Pym’s death also coincided with a reorganization of
parliamentary military command. The formal alliance with the Covenanters called
into being the Committee of Both Kingdoms, which took over from the Committee
of Safety in February 1644. It was the first body to have responsibilities in
both kingdoms. In one sense it filled the gap of a single executive body,
acting as a kind of parliamentary Privy Council. But it was also a highly
political body, on which opponents of the Earl of Essex were prominent, men
anxious for a clearer military victory in order to secure a peace on demanding
terms. Holles, for example, was not on the committee, but Cromwell was, and its
terms of reference compromised the powers granted to Essex in his commission.
Pym, man of the moment in 1640, died at a point when the parliamentary cause
had plainly moved a long way from the aims set out at the meeting of the Long
Parliament – it was now a military alliance with the Covenanters, more or less
on condition that the English church be reformed along the lines of the kirk,
in the hands of a parliamentary committee acting as an independent executive
and likely to seek a decisive military victory over their King. National
subscription to the Solemn League and Covenant was promoted from 5 February,
underpinning these aims.

In this context, the fate of William Laud has an obvious
significance – putting the issues of 1640 back in the forefront of people’s
minds, and paying an easy price to the Covenanters for their military support.
Laud had been impeached on 19 October 1643, the first step on what proved a
long path to his execution, and it is difficult to avoid the conclusion that
this was a narrowly calculating political act, another way of promoting
Protestant unity without raising difficulties about church government, and an
easy way to curry favour with the Covenanters. It also perhaps reflected how
Laud was the personification of the dangers of Catholic conspiracy, all too
evident following the Cessation. One newsbook argued that ‘the sparing of him
hath been a provocation to Heaven, for it is a sign that we have not been so
careful to give the Church a sacrifice as the State’. Strafford had died for
the latter, but now revenge was sought on Canterbury in the cause of God: ‘he
having corrupted our religion, banished the godly, introduced superstitions,
and embrewed both kingdoms at first in tincture of blood’. But there was a more
prosaic reason – while he lived on as Archbishop of Canterbury he had to
approve ecclesiastical appointments and, though he did his best to comply, some
appointments made demands on him that he could not in conscience approve. In
any case there can have been little to justify the prosecution of an ageing
bishop, or the ‘rancorous hatred’ with which his prison cell was searched for
incriminating evidence. The hostility perhaps bears testimony as much to the
difficulties of 1643 as to the certainties of 1640. It offered the same
comforts as the bonfire of ‘pictures and popish trinkets’ staged on the site of
Cheapside Cross in January 1644 to mark the defeat of the Brooke plot. Even so,
it was another year before the trial was concluded.

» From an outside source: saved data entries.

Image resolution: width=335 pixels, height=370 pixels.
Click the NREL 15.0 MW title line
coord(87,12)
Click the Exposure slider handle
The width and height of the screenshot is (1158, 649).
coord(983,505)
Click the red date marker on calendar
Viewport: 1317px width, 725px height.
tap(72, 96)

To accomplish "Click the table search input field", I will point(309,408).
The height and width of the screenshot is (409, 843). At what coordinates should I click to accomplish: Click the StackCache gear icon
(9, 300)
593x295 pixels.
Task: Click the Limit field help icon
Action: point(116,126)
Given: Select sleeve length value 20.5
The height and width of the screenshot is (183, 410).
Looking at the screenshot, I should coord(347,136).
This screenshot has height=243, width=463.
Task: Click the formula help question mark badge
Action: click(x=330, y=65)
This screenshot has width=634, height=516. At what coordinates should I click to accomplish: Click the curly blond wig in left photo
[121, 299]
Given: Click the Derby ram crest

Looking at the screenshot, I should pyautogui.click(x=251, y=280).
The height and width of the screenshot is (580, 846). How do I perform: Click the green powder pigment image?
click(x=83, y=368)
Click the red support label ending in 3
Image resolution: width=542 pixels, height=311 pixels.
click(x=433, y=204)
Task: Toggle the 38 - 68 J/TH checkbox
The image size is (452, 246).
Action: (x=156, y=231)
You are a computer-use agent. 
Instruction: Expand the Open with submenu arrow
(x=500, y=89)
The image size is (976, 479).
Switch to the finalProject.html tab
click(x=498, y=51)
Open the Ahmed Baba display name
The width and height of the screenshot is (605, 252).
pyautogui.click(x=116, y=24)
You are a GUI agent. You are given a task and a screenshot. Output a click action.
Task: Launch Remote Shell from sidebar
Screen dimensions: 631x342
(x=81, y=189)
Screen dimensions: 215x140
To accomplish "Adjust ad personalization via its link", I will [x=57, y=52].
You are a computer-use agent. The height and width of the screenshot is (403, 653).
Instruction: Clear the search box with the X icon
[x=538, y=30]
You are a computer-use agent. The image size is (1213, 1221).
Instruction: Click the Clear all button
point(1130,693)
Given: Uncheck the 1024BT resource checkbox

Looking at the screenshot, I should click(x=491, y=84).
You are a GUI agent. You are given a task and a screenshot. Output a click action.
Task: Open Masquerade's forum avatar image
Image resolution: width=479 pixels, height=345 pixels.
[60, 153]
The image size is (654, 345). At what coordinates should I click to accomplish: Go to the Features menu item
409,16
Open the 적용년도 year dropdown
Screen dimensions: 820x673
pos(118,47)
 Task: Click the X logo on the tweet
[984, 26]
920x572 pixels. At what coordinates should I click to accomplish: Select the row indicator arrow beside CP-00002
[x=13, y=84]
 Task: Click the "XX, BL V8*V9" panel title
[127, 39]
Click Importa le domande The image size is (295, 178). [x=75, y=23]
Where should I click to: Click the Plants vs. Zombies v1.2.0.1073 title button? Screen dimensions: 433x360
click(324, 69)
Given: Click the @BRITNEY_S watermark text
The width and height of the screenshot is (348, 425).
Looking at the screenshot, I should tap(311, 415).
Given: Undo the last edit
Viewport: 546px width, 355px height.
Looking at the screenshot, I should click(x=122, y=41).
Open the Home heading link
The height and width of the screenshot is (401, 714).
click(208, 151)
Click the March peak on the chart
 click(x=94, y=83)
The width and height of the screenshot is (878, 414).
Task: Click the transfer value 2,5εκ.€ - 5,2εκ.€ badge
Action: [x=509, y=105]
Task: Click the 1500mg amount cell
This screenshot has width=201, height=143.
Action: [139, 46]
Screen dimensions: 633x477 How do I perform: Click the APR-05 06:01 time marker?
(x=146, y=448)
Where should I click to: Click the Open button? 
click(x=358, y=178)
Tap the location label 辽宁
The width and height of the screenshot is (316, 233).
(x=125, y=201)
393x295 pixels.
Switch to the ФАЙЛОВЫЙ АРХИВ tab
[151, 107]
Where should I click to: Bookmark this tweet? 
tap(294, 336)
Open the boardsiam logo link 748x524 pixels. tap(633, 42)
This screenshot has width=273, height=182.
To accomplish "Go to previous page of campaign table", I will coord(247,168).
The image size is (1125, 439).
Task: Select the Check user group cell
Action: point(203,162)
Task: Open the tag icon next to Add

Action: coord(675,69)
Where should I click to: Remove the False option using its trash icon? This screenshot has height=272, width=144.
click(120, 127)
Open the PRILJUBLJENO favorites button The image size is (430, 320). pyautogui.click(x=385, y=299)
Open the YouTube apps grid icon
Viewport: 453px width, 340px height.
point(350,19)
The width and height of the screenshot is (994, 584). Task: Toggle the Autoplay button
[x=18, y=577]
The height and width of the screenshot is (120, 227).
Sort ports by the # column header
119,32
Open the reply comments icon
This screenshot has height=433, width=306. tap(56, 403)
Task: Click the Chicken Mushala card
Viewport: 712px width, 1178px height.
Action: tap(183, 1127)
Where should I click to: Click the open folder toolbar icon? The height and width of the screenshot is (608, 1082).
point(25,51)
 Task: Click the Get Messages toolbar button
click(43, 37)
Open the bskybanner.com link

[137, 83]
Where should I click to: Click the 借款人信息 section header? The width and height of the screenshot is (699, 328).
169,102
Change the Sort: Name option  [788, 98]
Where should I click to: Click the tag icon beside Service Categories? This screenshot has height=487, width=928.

Pym had died at more or less the pivotal moment in the
fighting. By not losing in 1643, when military fortunes had favoured the
royalists, Parliament had put its armies in a position to win, particularly in
alliance with the Covenanters. This was not simply because of the intervention
of the Covenanters, since the royalist momentum had already been halted,
particularly by the victories at Newbury and Winceby. The first major
engagement of the spring was at Cheriton (29 March), on the approaches to
Winchester. A decisive victory that owed nothing to the Covenanters, it led to
a royalist withdrawal and the recapture of Winchester. This not only halted
royalist advances in the west but signalled, like Winceby, that the parliamentary
cavalry was becoming a match for the royalists. It was followed within ten days
by the fall of Salisbury, Andover and Christchurch (although Winchester Castle
held out) and, by early April, Waller was on the verges of Dorset. Clarendon
felt that the impact of the defeat at Cheriton on the royalist cause was
‘doleful’.

When the Covenanters arrived, then, it can plausibly be
argued that the momentum was already with Parliament and that some of the
further progress of parliamentary arms did not depend on their presence. On the
other hand, this was also partly an illusion caused by royalist strategy. The
King’s forces now dispersed, seeking to re-establish control in the regions, a
necessary preliminary to building strength for a renewed offensive, and that
continued to be a reasonably hopeful strategy. In any case, the Covenanters”
army was undoubtedly significant in shifting the balance further in favour of
Parliament, opening a new front in the north and introducing a new field army.
In late spring there were five parliamentary armies in England. The Covenanters
and the Fairfaxes in the north put pressure on Newcastle’s position, Manchester
was besieging Lincoln, Waller was the dominant force in the west and Essex was
preparing to take the field. Against this, Rupert’s army was in the north-west
and potentially able to offer some support to Newcastle, but Charles had
sustained a presence in the centre only by amalgamating his army with the
remnants of Hopton’s. Prince Maurice was laying siege to Lyme, with a small
force, and there was no army available to confront Manchester. The Covenanters
did not turn the tide, but they did contribute significantly to the problem of
over-stretch faced by the royalist forces.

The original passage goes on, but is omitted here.